WORK ITEM> The first line of the data below and every line after it, through the one with "Sostenibilitat (438, 33)", must be transcribed without change.

PROVIDED DATA>

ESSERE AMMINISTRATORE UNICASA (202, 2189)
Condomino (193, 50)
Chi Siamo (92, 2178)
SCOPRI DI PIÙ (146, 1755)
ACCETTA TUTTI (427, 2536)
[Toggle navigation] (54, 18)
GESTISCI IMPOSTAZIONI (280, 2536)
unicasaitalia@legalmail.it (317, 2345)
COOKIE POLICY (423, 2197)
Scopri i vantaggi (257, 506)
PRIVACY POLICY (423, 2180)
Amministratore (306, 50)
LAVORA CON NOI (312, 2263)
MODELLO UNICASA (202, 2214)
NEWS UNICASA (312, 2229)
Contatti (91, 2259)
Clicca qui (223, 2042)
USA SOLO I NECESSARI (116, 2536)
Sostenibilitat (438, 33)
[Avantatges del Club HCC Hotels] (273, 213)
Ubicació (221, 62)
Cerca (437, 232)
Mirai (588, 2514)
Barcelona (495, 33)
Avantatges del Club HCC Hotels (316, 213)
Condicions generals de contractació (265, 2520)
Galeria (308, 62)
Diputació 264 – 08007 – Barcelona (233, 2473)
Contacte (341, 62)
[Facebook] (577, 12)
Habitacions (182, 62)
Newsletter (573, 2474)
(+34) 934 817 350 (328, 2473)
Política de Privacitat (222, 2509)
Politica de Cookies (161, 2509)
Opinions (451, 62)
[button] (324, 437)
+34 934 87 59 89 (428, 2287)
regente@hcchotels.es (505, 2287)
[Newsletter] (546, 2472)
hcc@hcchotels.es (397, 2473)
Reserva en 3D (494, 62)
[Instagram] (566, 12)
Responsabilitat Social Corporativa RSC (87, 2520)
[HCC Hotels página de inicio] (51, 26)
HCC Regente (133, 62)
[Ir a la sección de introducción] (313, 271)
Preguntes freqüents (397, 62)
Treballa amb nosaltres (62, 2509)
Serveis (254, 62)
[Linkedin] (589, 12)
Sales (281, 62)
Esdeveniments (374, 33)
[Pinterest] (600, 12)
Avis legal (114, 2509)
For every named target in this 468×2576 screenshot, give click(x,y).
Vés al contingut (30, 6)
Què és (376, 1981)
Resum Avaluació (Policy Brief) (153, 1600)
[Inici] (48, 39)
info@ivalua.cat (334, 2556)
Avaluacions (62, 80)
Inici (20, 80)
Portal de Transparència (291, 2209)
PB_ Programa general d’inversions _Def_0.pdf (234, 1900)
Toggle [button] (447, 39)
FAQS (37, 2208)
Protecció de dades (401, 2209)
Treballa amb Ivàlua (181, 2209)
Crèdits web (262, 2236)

RESPONSE>
ESSERE AMMINISTRATORE UNICASA (202, 2189)
Condomino (193, 50)
Chi Siamo (92, 2178)
SCOPRI DI PIÙ (146, 1755)
ACCETTA TUTTI (427, 2536)
[Toggle navigation] (54, 18)
GESTISCI IMPOSTAZIONI (280, 2536)
unicasaitalia@legalmail.it (317, 2345)
COOKIE POLICY (423, 2197)
Scopri i vantaggi (257, 506)
PRIVACY POLICY (423, 2180)
Amministratore (306, 50)
LAVORA CON NOI (312, 2263)
MODELLO UNICASA (202, 2214)
NEWS UNICASA (312, 2229)
Contatti (91, 2259)
Clicca qui (223, 2042)
USA SOLO I NECESSARI (116, 2536)
Sostenibilitat (438, 33)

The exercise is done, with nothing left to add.